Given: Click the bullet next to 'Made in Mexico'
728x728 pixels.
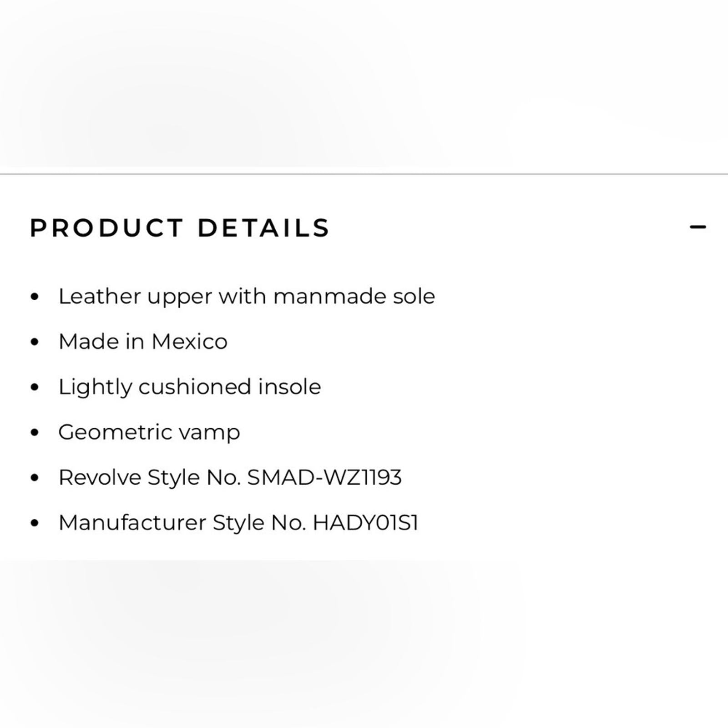Looking at the screenshot, I should 35,340.
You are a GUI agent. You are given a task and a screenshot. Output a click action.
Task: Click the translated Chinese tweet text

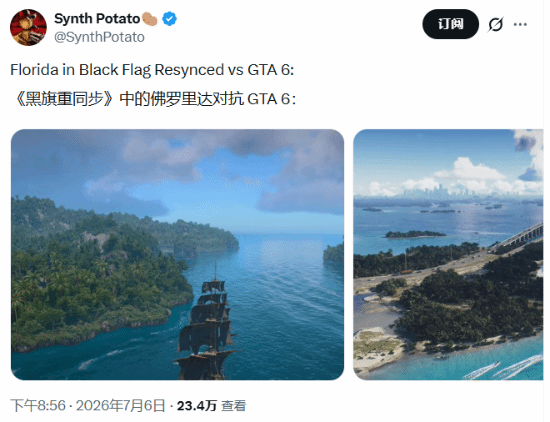(153, 99)
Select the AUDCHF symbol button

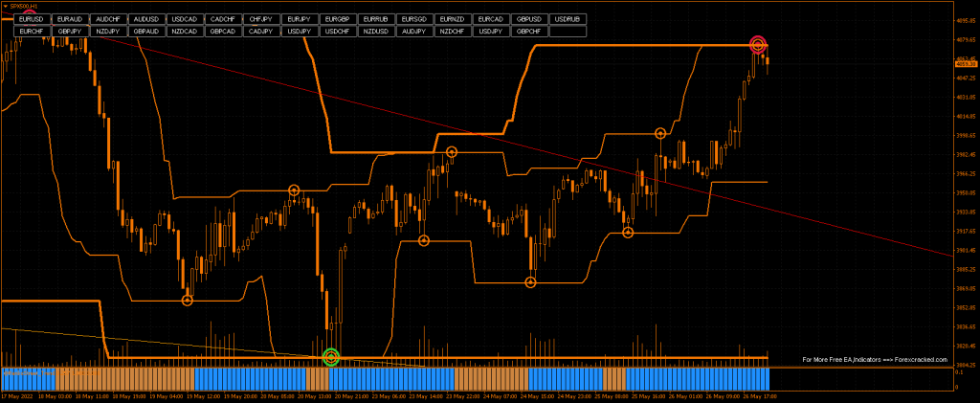tap(108, 19)
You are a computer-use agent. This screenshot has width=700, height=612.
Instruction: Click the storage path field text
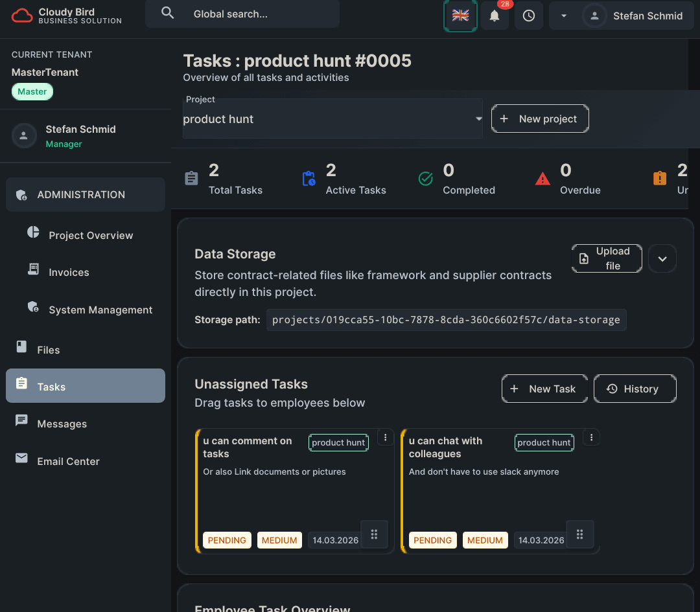(446, 319)
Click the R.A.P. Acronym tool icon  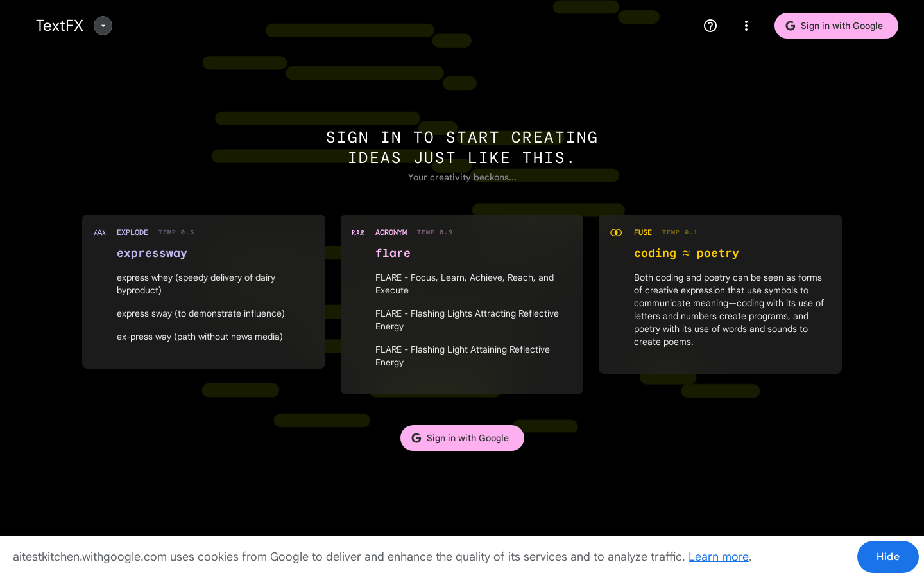click(x=358, y=232)
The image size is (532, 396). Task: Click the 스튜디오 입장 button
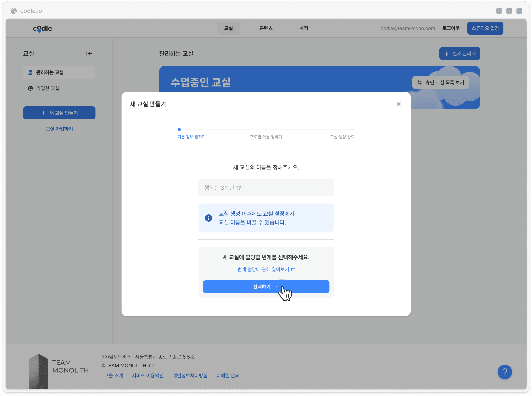[x=485, y=28]
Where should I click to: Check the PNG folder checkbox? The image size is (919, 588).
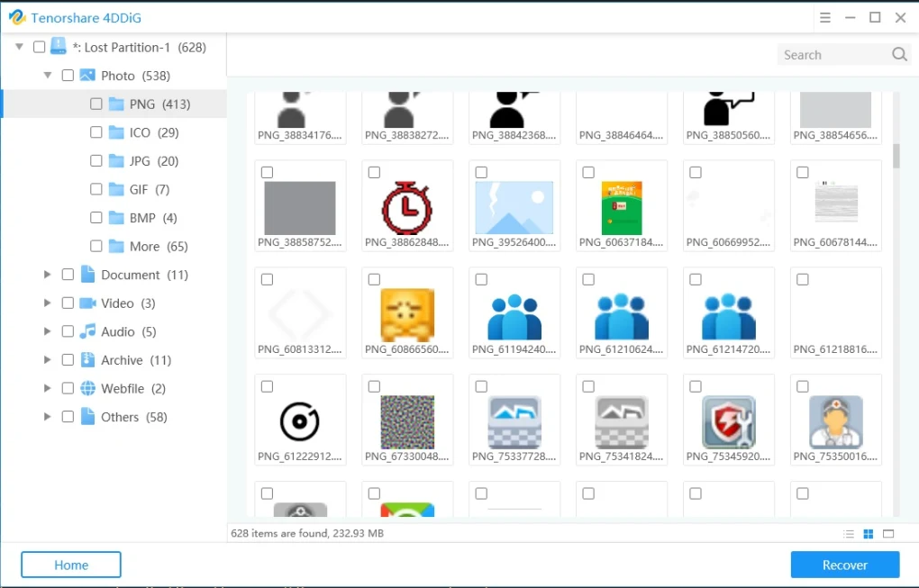coord(96,104)
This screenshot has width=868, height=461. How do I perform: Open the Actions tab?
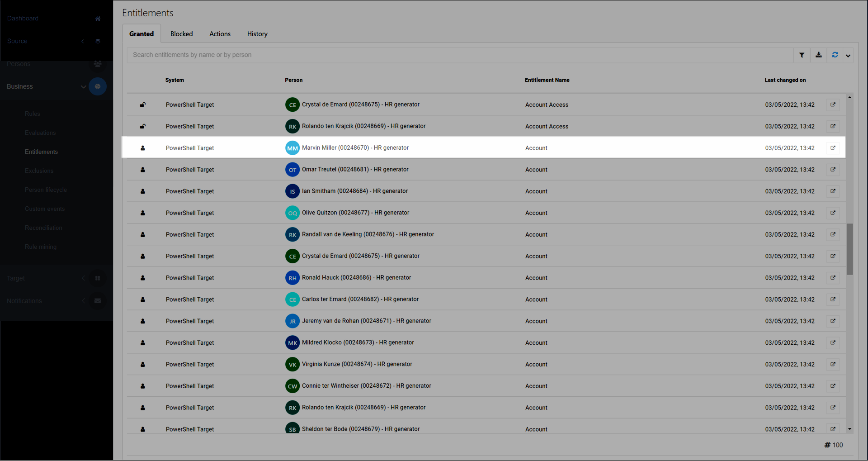pos(220,34)
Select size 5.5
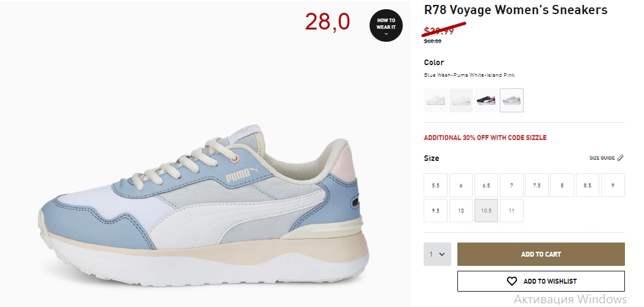Viewport: 644px width, 307px height. [435, 185]
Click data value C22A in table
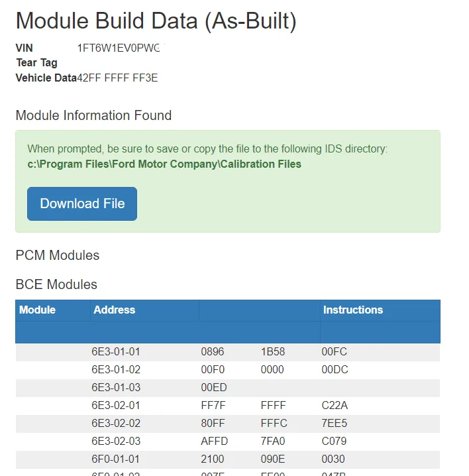 335,405
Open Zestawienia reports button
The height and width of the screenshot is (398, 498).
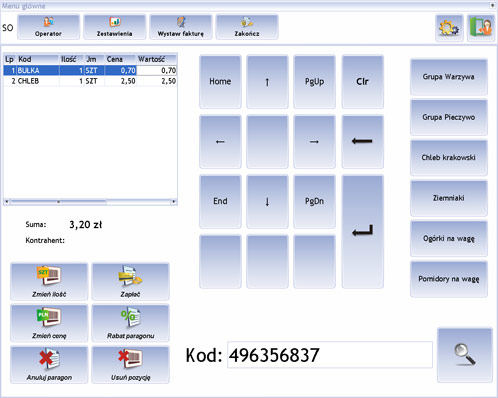point(114,27)
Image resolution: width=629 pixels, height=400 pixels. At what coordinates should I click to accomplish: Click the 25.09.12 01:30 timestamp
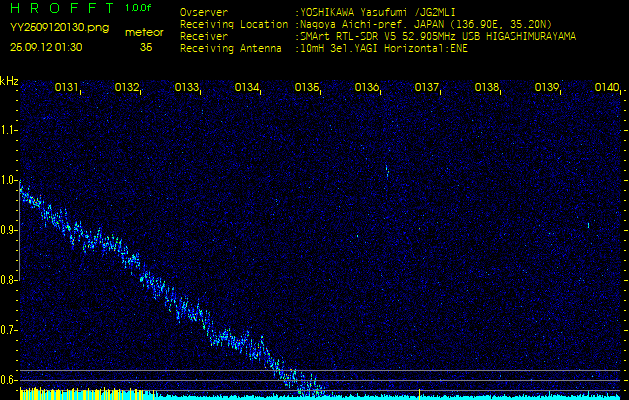pyautogui.click(x=46, y=47)
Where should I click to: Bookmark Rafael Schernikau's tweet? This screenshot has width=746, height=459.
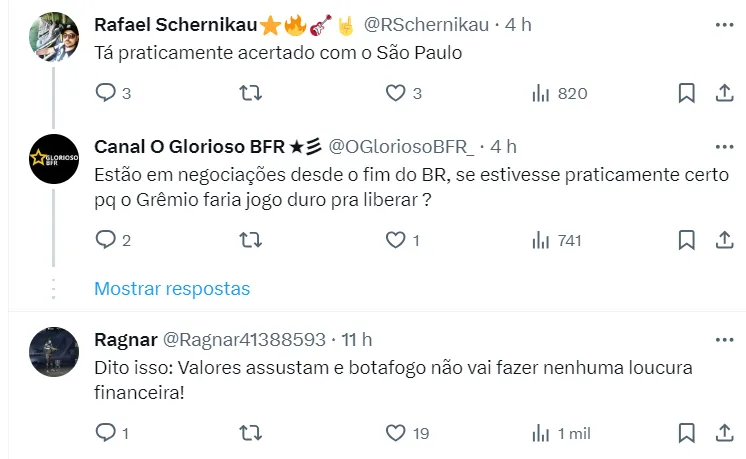[686, 93]
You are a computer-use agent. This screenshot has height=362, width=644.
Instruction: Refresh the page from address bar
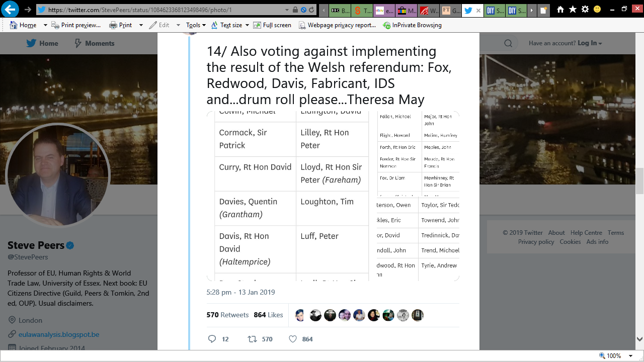click(312, 10)
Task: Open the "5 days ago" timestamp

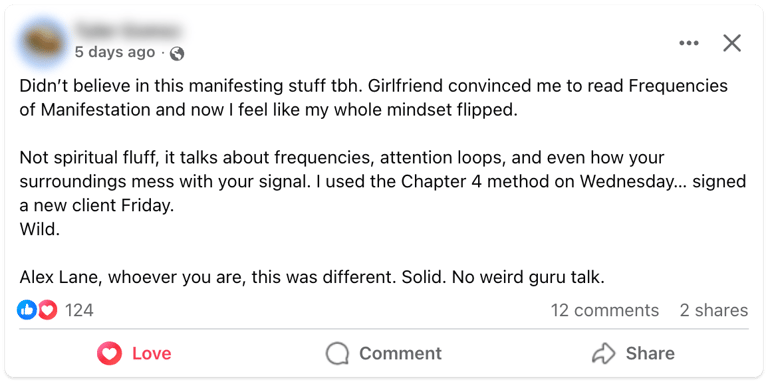Action: pyautogui.click(x=115, y=52)
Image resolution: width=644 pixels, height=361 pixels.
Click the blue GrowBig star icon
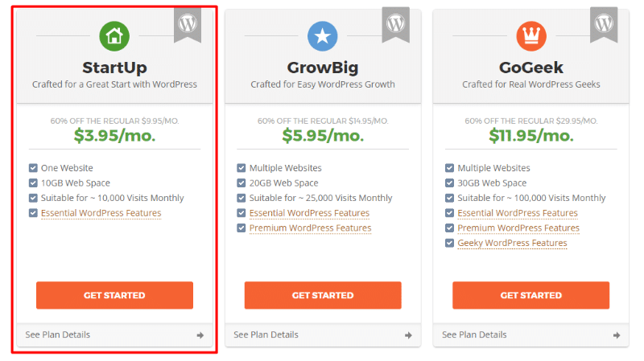[x=323, y=36]
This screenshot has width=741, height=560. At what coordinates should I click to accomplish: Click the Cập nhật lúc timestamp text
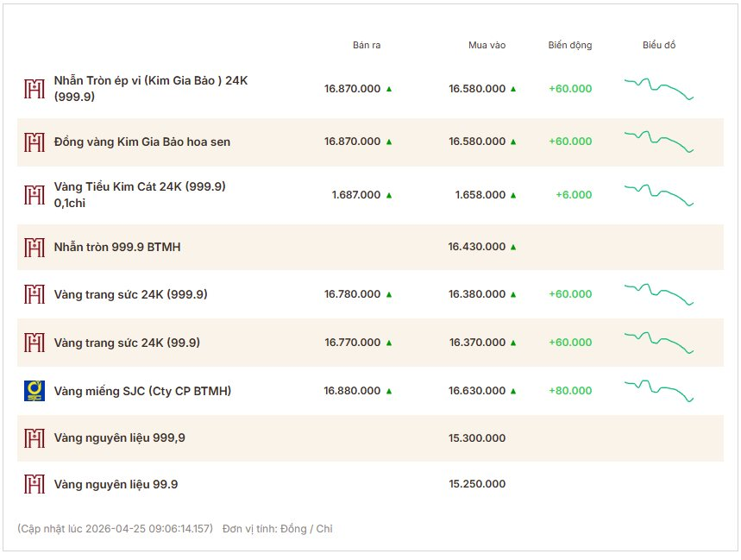click(x=115, y=529)
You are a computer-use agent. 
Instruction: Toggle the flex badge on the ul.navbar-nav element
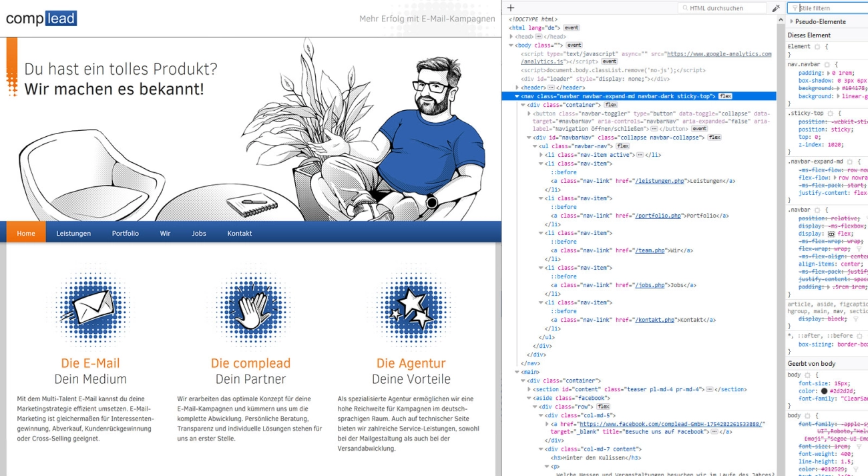[x=622, y=146]
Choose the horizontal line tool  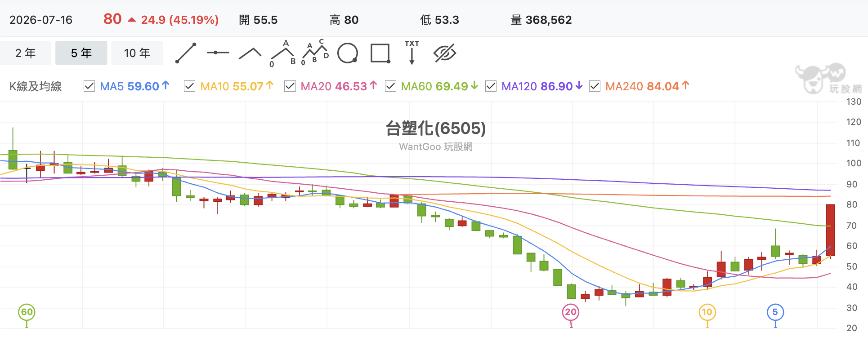[218, 53]
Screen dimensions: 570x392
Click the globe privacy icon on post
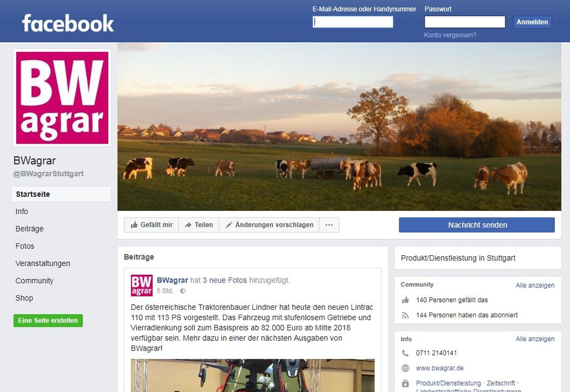point(183,291)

■ TASK TO COMPLETE
From the line containing "Screen dimensions: 570x392" to the last line of the records, inclusive, output the lines exactly as written and nothing else; leave out the pictures.

■ RESPONSE
Screen dimensions: 570x392
Click the globe privacy icon on post
point(183,291)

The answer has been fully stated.